Current Logistics Model is the Opposite of Sustainable

The unprecedented growth of third party logistics and broker entities began in 2001, shortly after the terrorist attacks in New York and Washington, D.C. Coincidentally, that fateful autumn was precisely when Zip Xpress opened its doors for business.

Bad timing, maybe, but who can predict these tragedies; it had seemed like a good time to launch, with the economy in fairly decent shape, but we all took a hit when the Twin Towers fell. Soon, our economy started to slow and eventually fell into a full blown recession. As the downturn widened, manufacturers were saddled with lower prices in order to remain competitive, and the entire supply chain soon felt the sea change.

Carriers and all the associated support system of service business suffered in the chain reaction of recession. Jobs were cut everywhere in transportation; others were combined and folded into related duties for cost savings. Everyone was trying to make up for rising competition costs and for falling prices on virtually all goods.

Shipping came into the crosshairs

Shipping – an obviously critical area of “commerce infrastructure” – quickly became a victim of the turbulent times.

In a huge miscalculation by many economists and industry outsiders, shipping became a target of relentless cost cutting without regard to repercussions. The buzzword was on everybody’s tongue: Outsource it all, they said.

Far and wide, transportation and logistics were outsourced to third party companies that made promises, promises of less expensive ways to move goods to market.

Very little discussion about “better” ways to move goods … just cheaper.

And seldom in a good sense of the word “cheaper.”

Recovery, then epic recession

By 2005, the economy started rebooting … almost back to pre-2001 levels of business. And then it became clear, a few years later, that a global recession was at our door. It was very close to a depression in 2008-09, with severe, almost weekly austerity cuts in manufacturing in particular.

Once again, in its ripple effect, came the targeting of transportation.

Dramatic levels of logistics outsourcing continued, with lower and lower transportation costs demanded of us from all economic sectors.

Literally countless – as in unaccounted for – brokers and 3PL companies popped up everywhere. Over this whole time period, good times and bad, many made huge windfall profits. Far more brokers and 3PLs opened than new asset based companies; all the third party had to do was promise lower rates at any cost to the industry.

All this time, the carriers and owner-operators were on nobody’s radar, even though they were increasingly working from a dollar that was not really a dollar anymore. In the new supply chain reality, it became a dollar … less the fees for broker/3PL services, which never come from the payer of the transportation bill. It’s always the carrier that eats the broker’s cut.

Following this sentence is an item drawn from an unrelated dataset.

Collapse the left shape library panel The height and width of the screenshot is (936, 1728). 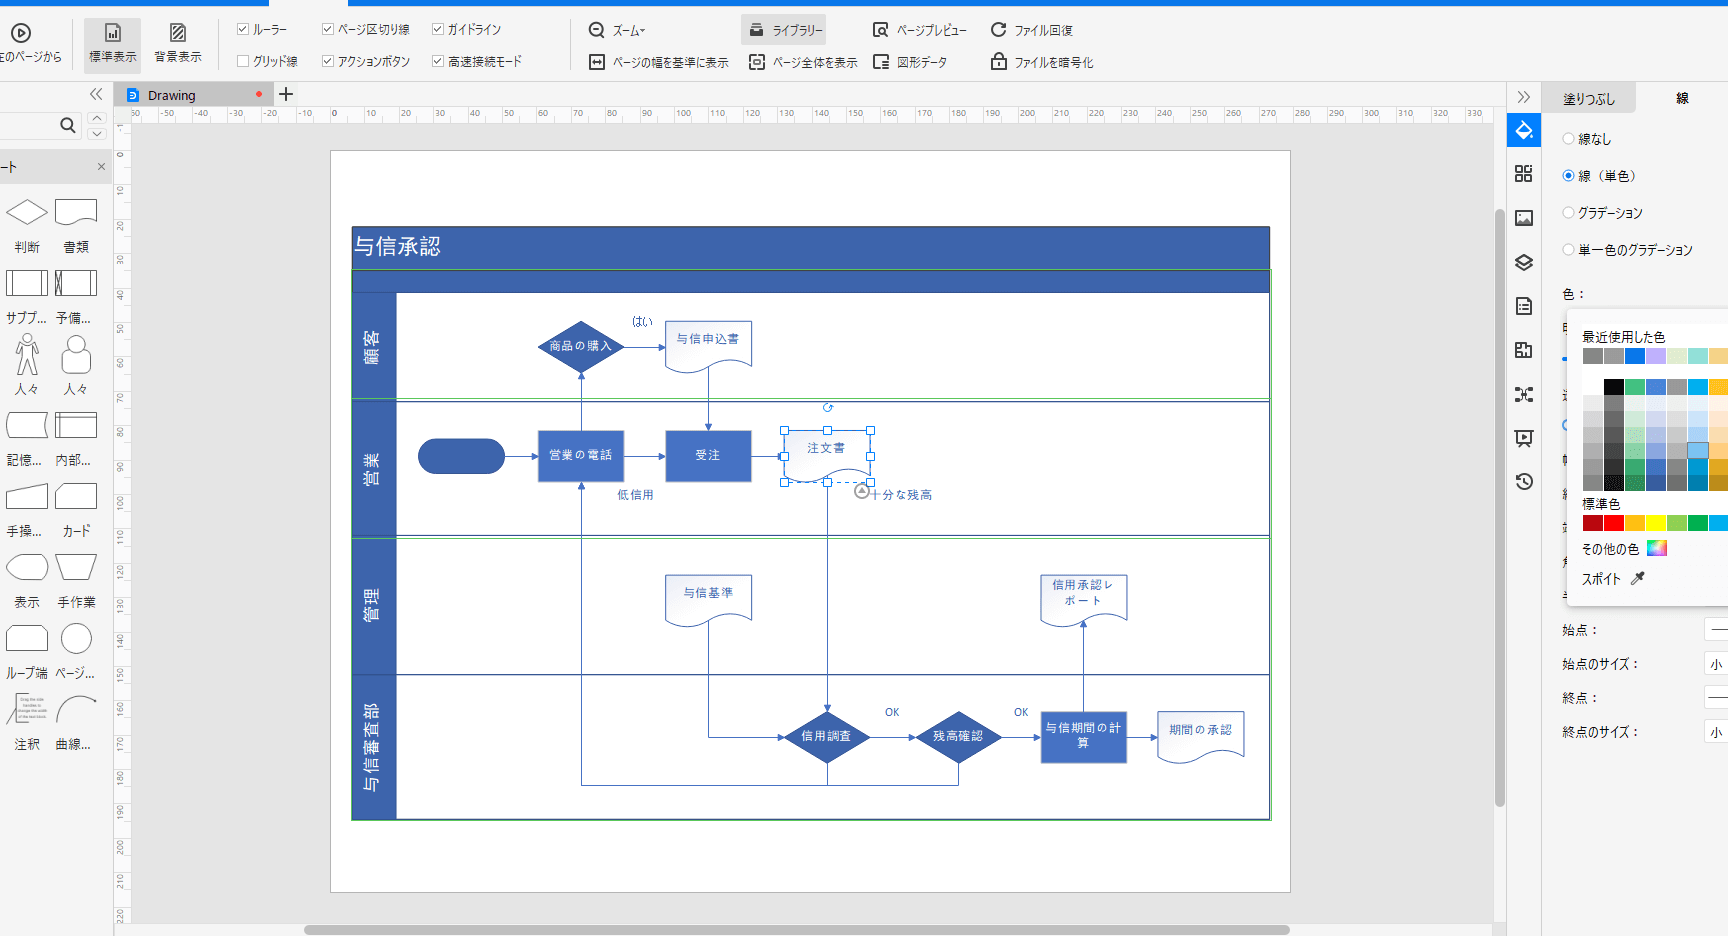click(x=96, y=94)
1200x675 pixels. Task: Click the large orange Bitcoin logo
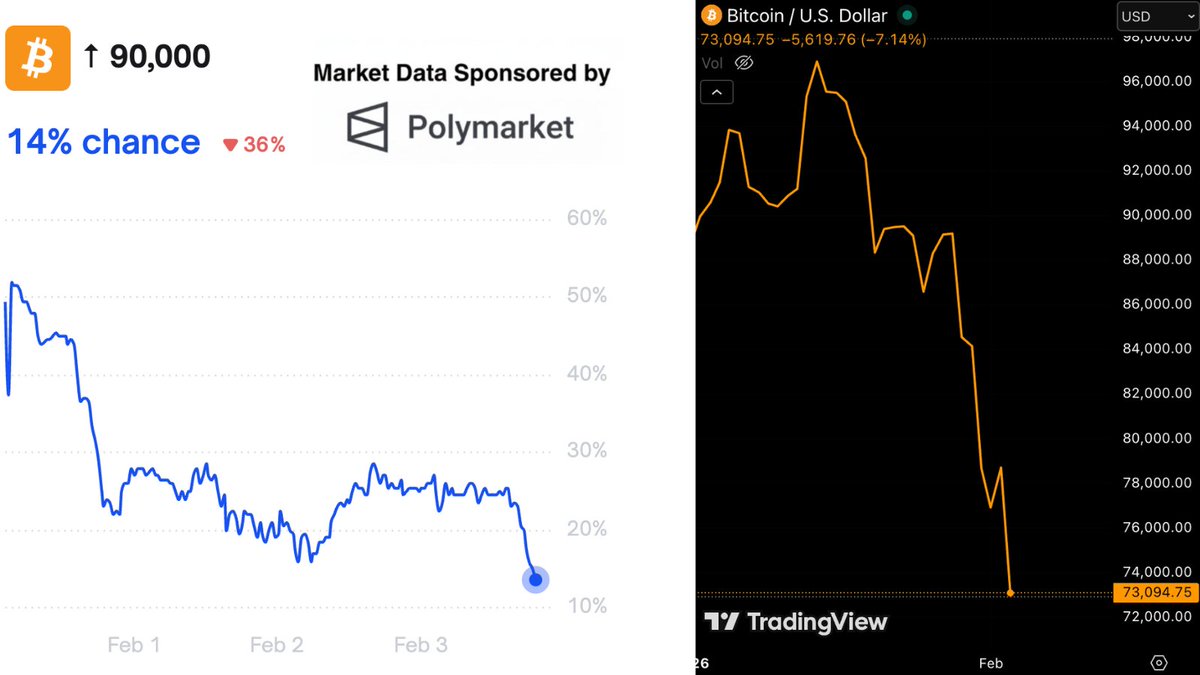click(x=38, y=57)
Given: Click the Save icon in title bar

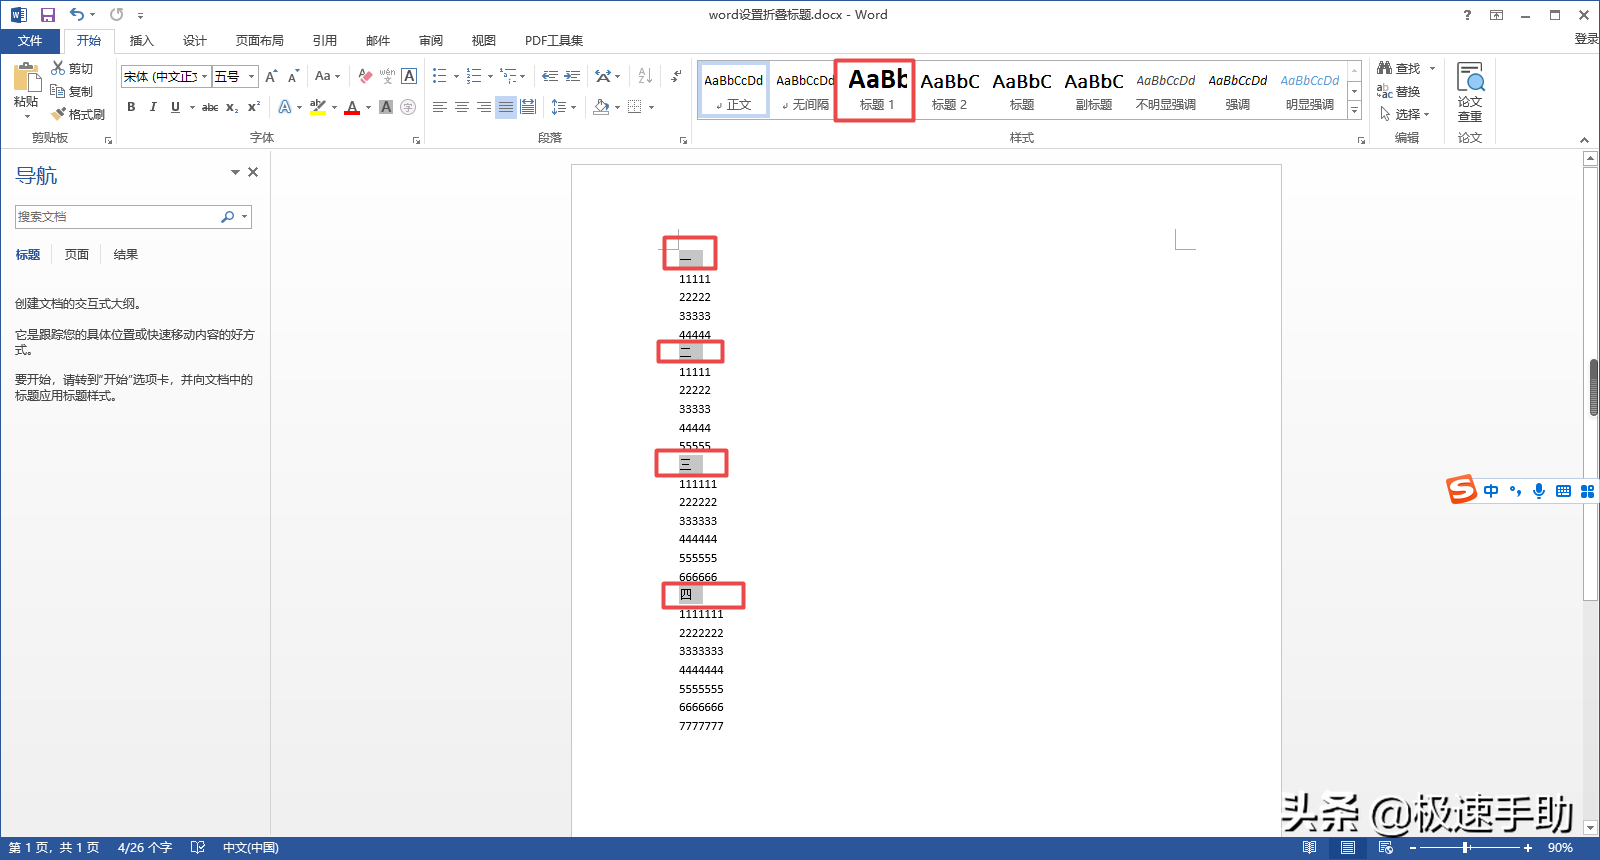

Dismal returns for the effort

As the president of Zip Xpress, I have watched these trends for the past 15 years; I’m deeply concerned as to where and when these changes will level out. Asset-based carriers need enough profit to grow and maintain their fleet, to attract good people … especially good drivers, and to structure wages that will retain that talent over time. If one were to measure the profit margins of brokers and 3PL firms versus asset based companies or owner operators, I would suspect there is now a vast disparity in favor of the third party people … and they don’t own a single power unit, trailer, or facility to heat and maintain.

The trucking industry’s profits are dismal and getting worse. The resources are lacking for reinvesting into efficiencies, research, development, or facility expansions/upgrades.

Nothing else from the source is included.